С Бабелем вопрос еще менее ясен. Масса набросков, некоторые эпизодические фигуры (Боярский, мадам Попятник, Арье Лейб) даны в нескольких вариантах, а некоторые персонажи отсутствуют (Эйхбаум, Двойра, Мойсейка - он первым сказал "король", молодой человек от тети Ханы, у которого всегда в запасе пара слов, Иван Пятирубель).
С Сухово-Кобылиным ситуация проще, но в негативном смысле. Наличествуют явные пробелы: Муромский, Атуева, Нелькин, Разуваев, Чибисов и Ибисов, кухарка Мавруша. И видна явная количественная диспропорция: иллюстраций к "Делу" почти нет (а ведь по объему это самая большая часть трилогии). Напрашиваются, правда, узловые иллюстрации: арест Кречинского, Муромский, читающий письмо Кречинского, Муромский на приеме у князя.
Если мы избираем "чисто художественный", не утилитарный подход, то вправе ответить: так ли это важно? Ведь Венера Милосская и с отбитыми руками производит сильное эстетическое впечатление. Судя по тому, что осталось, - работа художника была в самом разгаре, и поиск шел во всех направлениях. Видимо, намечалось издание всей трилогии целиком. Состав, техника, количество иллюстраций - все эти вопросы были еще далеки от окончательного решения. Даже в смысле техники было минимум два-три варианта: 1) офорт, 2) офорт с подкраской от руки (он всего один, но видно, как уместна здесь многокрасочность, 3) смешанная техника (уголь, акварель, тушь и др.).

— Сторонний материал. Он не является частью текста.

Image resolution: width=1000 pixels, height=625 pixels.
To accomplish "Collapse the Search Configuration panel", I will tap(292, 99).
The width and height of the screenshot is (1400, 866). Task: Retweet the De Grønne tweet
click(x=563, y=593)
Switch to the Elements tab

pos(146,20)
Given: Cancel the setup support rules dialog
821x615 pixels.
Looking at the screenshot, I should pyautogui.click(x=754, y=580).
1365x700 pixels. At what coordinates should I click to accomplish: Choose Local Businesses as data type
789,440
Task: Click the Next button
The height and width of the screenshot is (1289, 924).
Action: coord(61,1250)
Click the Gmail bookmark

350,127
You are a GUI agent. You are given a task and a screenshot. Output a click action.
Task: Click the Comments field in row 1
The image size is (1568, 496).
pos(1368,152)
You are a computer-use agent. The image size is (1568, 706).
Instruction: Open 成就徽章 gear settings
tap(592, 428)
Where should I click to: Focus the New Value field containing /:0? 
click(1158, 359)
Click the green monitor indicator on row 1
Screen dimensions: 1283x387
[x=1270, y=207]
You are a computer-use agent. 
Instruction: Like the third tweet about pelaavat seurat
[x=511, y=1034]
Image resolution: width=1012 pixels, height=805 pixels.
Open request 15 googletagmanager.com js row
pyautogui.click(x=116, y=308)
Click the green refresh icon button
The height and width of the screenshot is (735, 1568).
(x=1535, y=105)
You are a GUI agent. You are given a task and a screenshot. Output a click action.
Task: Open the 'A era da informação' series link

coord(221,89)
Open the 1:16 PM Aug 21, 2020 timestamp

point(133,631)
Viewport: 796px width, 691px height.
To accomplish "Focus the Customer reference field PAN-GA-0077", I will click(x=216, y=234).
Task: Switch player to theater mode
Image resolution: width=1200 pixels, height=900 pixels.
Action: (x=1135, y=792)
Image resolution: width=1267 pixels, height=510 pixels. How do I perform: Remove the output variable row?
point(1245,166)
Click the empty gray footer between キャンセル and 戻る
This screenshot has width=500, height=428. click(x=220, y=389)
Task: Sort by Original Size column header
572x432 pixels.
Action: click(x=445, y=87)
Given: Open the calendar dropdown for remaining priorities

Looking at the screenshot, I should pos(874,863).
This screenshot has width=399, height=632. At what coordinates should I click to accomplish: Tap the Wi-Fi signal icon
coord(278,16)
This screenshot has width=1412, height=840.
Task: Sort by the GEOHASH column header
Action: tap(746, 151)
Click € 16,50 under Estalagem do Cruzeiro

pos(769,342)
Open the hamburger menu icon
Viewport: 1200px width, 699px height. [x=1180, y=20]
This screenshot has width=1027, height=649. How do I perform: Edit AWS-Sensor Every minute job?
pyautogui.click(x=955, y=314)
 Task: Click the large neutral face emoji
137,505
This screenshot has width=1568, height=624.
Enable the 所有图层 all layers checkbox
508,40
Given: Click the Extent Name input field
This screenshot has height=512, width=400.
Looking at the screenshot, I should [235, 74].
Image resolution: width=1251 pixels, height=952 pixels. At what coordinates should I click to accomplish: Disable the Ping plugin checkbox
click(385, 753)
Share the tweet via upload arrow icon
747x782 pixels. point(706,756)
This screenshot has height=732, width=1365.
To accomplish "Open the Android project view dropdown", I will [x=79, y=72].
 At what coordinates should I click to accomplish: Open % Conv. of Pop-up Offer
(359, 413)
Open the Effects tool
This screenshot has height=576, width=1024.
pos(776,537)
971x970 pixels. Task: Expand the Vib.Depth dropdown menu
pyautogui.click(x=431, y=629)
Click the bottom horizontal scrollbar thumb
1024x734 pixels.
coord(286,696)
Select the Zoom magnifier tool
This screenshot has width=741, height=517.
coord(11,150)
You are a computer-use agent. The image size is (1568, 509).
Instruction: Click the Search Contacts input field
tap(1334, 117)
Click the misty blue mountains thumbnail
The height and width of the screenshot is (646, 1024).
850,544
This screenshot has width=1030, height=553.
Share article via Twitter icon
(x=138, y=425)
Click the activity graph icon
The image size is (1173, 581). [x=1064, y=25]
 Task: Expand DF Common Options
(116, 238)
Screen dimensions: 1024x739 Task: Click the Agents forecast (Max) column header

Вопросы, вопросы, вопросы… Отечественная книжная иллюстрация нуждается в пристальном изучении. Необходимо издавать сборники, исследовать архивы, публиковать документы, выдвигать и опровергать гипотезы. Без этого важнейшая часть отечественной культуры окажется невостребованной поколениями читателей, следующих за нами.